I’ve believed that clinical engineering departments have seen and marketed themselves as internal businesses delivering cost savings for all of my nearly 30 years in the field. Accepting that there may be those of you who aren’t, consider incorporating business principles and practices if for no other reason than to practice good stewardship of resources. There are myriad ways to acquire the skills. Many organizations offer professional training and educational benefits, some offer in-house training. Community colleges and universities also offer educational programs. Perhaps, most practical of all, you may be able to identify a mentor within your organization to provide guidance.
Still, many, if not most, departments have operated as a business for years, communicating the magnitude of our cost savings from service every budget cycle. But the editorial at least suggests that demonstrating cost savings has historically not been enough to justify sufficient resources. In other words, continuing to make the same pitch over and over isn’t working. In that light, it should be sobering to reflect on Albert Einstein’s description of insanity as doing the same thing over and over and expecting different results.
It’s a given that a clinical engineering department has to be able to demonstrate a cost savings. But it should by now be clear that the savings on operations that clinical engineering brings to the table is not sufficient to get it a seat there. More to the point, it has to get comfortable with forever reacting to the decisions reached there. The irony is breathtaking; how many times has clinical engineering “saved money” by fixing a problem that never would have happened in the first place had it been involved in specifying a new system? It has to be said that clinical engineering is a partner in this inefficient codependency. And only clinical engineering can break it.

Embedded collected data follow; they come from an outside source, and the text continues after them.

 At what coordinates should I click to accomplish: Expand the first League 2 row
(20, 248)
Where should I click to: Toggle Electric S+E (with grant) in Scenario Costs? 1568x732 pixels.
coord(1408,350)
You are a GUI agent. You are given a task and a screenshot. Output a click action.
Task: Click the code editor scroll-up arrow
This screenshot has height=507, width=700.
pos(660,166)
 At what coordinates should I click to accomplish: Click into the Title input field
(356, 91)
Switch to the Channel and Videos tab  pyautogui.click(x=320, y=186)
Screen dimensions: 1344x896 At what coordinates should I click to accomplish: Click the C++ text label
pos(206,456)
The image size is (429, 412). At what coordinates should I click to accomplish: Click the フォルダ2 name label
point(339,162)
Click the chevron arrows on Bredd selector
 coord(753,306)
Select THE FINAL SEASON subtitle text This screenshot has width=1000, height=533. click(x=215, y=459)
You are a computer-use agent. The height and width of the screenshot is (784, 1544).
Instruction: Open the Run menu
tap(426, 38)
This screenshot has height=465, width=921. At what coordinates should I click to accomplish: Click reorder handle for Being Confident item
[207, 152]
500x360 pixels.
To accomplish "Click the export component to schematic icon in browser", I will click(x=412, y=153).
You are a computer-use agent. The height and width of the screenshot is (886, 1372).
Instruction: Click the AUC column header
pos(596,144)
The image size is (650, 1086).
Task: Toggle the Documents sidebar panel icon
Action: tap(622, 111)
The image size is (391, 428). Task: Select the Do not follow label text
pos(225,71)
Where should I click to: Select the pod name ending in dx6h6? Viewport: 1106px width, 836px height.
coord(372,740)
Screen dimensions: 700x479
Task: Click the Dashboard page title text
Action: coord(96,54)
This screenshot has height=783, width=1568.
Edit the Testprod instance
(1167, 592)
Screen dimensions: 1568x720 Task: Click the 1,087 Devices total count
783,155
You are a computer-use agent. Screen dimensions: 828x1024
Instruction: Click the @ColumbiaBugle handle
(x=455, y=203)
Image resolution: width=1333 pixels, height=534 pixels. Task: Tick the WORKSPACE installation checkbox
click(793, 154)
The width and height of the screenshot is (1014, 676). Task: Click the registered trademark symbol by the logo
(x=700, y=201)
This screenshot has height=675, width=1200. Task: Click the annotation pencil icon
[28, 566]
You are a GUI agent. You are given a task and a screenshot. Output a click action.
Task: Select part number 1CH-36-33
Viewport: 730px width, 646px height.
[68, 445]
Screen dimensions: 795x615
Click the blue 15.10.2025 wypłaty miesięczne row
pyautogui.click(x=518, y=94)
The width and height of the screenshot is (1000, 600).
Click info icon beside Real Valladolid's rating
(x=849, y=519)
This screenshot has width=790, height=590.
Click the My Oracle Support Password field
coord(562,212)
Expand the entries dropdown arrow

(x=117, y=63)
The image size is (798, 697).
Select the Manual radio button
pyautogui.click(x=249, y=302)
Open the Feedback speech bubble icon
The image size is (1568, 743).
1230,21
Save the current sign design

But how? What else could clinical engineering bring of value to the table besides its cost savings? What is its differentiator? We know something about regulations, technologies, and engineering. Anything else?
I’ve often cited the figure of 98,000 deaths attributable to error in the Institute of Medicine’s book, To Err Is Human, by Linda T. Kohn, Janet M. Corrigan, and Molla S. Donaldson, editors; Committee on Quality of Health Care in America, Institute of Medicine. Recently, I realized that I overlooked another number, hidden in the very first sentence: “The knowledgeable health reporter for The Boston Globe, Betsy Lehman, died from an overdose during chemotherapy.” It’s easy to miss it; the number is one. Ninety-eight thousand accidental deaths in this business occur one at a time. Lowering the number requires systems that enable each unnecessary death to be avoided. And that requires understanding the point of care.
I’m reminded of the blind-men-and-the-elephant fable, where each perceived the elephant depending upon where they encountered it. Gaining a holistic perspective on the point of care is impossible without input from everyone who works there, including the engineering and technical personnel who are part of the caregiving fabric.
With the convergence of medical equipment and IT, it’s strategic for the clinical engineering voice to be present. Bringing IT to the point of care changes the point of care, and that change has to be understood as much as possible before making it. A preventable mistake may have not only operational and cost implications (more opportunities to “save money”) but also as yet unknowable safety implications. Networks provide a common thread uniting bedsides into systems of bedsides, creating the opportunity for common mode errors involving numbers of patients greater than one.